A Sparse CSR Fallback Kernel

mahudu97 commented 4 years ago

When using libxsmm_dfsspmdm_create to JIT a kernel for sparse A, if the number of unique constants does not fit in a register kernel, the fallback is to use a dense routine.

Is there a reason as to why libxsmm_generator_spgemm_csr_asparse is not considered?

A GitHub search shows that libxsmm_generator_spgemm_csr_asparse \ libxsmm_generator_spgemm_csr_kernel is unused throughout the library.

alheinecke commented 4 years ago

We offer "soa" and "packed" kernels. The simple CSR kernel where never needed in recent past and the intrinisic/static kernel have been enough.

There are plans to pack more values into the kernel, but the benefits so far have been minor. What is you concrete application?

mahudu97 commented 4 years ago

The use case is the sparse matrix multiplication that occurs in PyFR.

I have a method that packs more values into the simple CSR kernel, in my fork. It's part of my thesis (Imperial College, Supervisor Prof. Paul Kelly). Link: https://github.com/mahudu97/libxsmm/commit/815d80bab476a5e884190c9f5be74011b5ba0b7d The intention is to make a pull request after evaluating within my thesis. In the PR I'd of course provide a detailed explanation of the method / changes. In summary, it packs up to 120 unique elements in an AVX-512 register file (both DP and SP), and broadcasts with one instruction (3 cycle latency) regardless of the lane the element is stored in.

I had a look at the "soa" kernels. I assume "soa" is Struct of Arrays? (Sorry not too familiar with some of the matrix terminology, if its something else). I noticed it uses VBROADCASTSX as its move A instruction. Does this kernel load the values of A from memory? (as opposed to broadcasting values already in registers, as I believe only lane zero can be broadcast using this instruction)

Finally, I'm not too sure what the packed family of GEMM generators are used for, could you please give me an indication of their use? Thanks.
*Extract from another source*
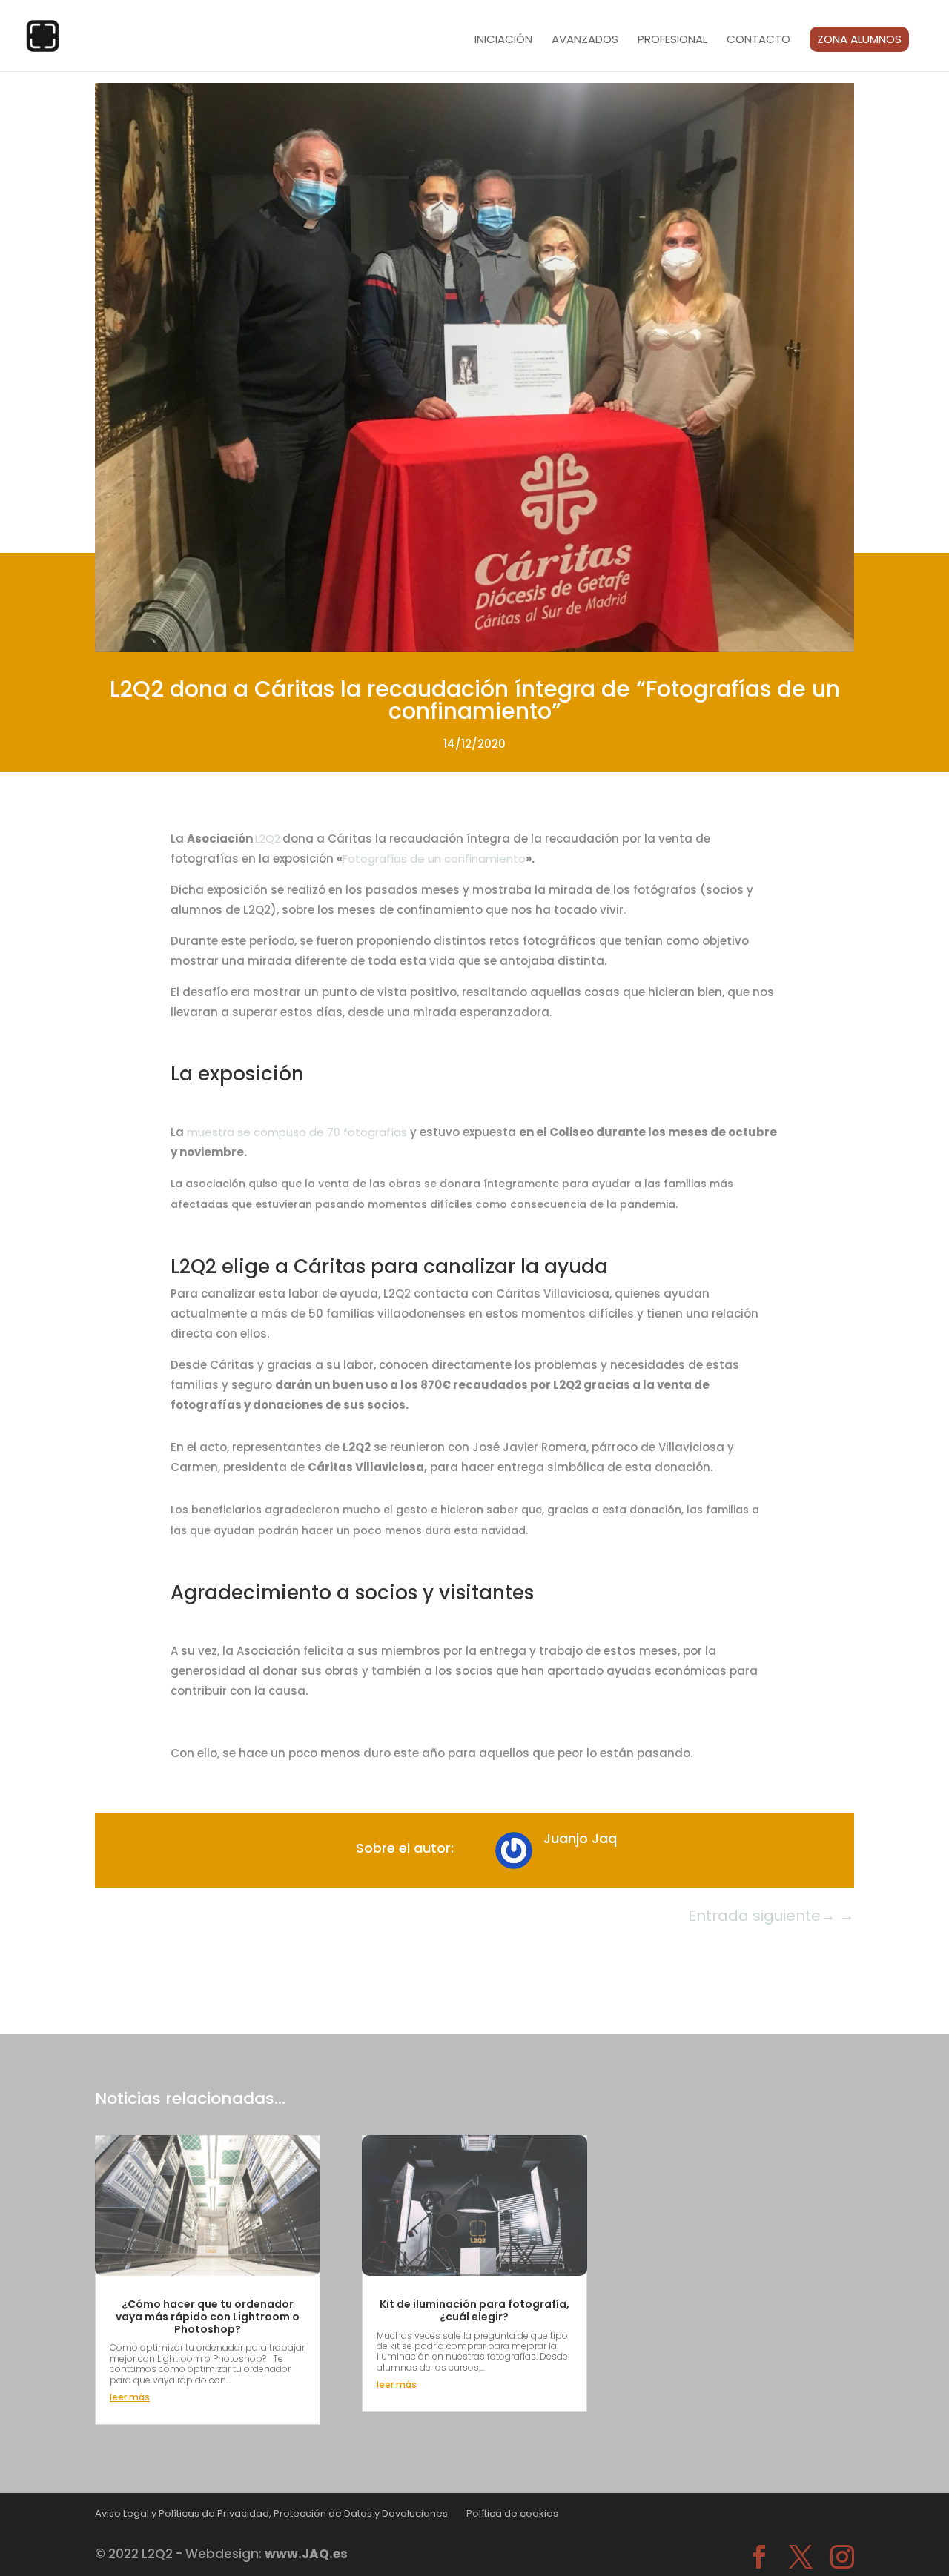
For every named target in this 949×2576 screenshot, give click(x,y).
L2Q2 (267, 838)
EDIT: After overlooking the role of libxsmm_fsspmdm.c, it appears to provide a wrapper for allocating a basic CSR structure as well as call the eventual asparse_reg routine. I guess my initial query changes to why does this same API path not attempt to use the soa kernel if reg kernel is not available. I have looked around, and there doesn't appear to be a similar API wrapper for the soa kernel.

I also looked closer at the libxsmm_generator_spgemm_csr_asparse kernel, and it seems to not use vectorisation, so that'd make sense as to why its not considered by libxsmm_dfsspmdm_create

alheinecke commented 4 years ago

Ah, great, yes I talked with Freddie and Paul ~8months ago and that we should write such a kernel:-) We are happy to take the changes. When Freddie and Paul and I talked we had 3 kernel variants in discussions: o RegA -> with permutes o RegA -> with Shuffles o RegA -> with compact A storage and loading form L1$ I think your code is the second case, correct? Yes the SoA kernel loads everything from memory, but I believe it's not applicable to PyFR. Since I know have context, I think you are doing the exactly the right thing. Some background on the SOA kernels can be found here: https://dial3343.org/, http://short.dial3343.org/isc19pap , https://dial3343.org/2018/06/14/libxsmm.html , http://short.dial3343.org/isc17pap

Wrt PR: I suggest you implement it in a way that we have both versions in the code. That means for < 31 unique NNZ we use the old code and for up to 120 we generate your new code?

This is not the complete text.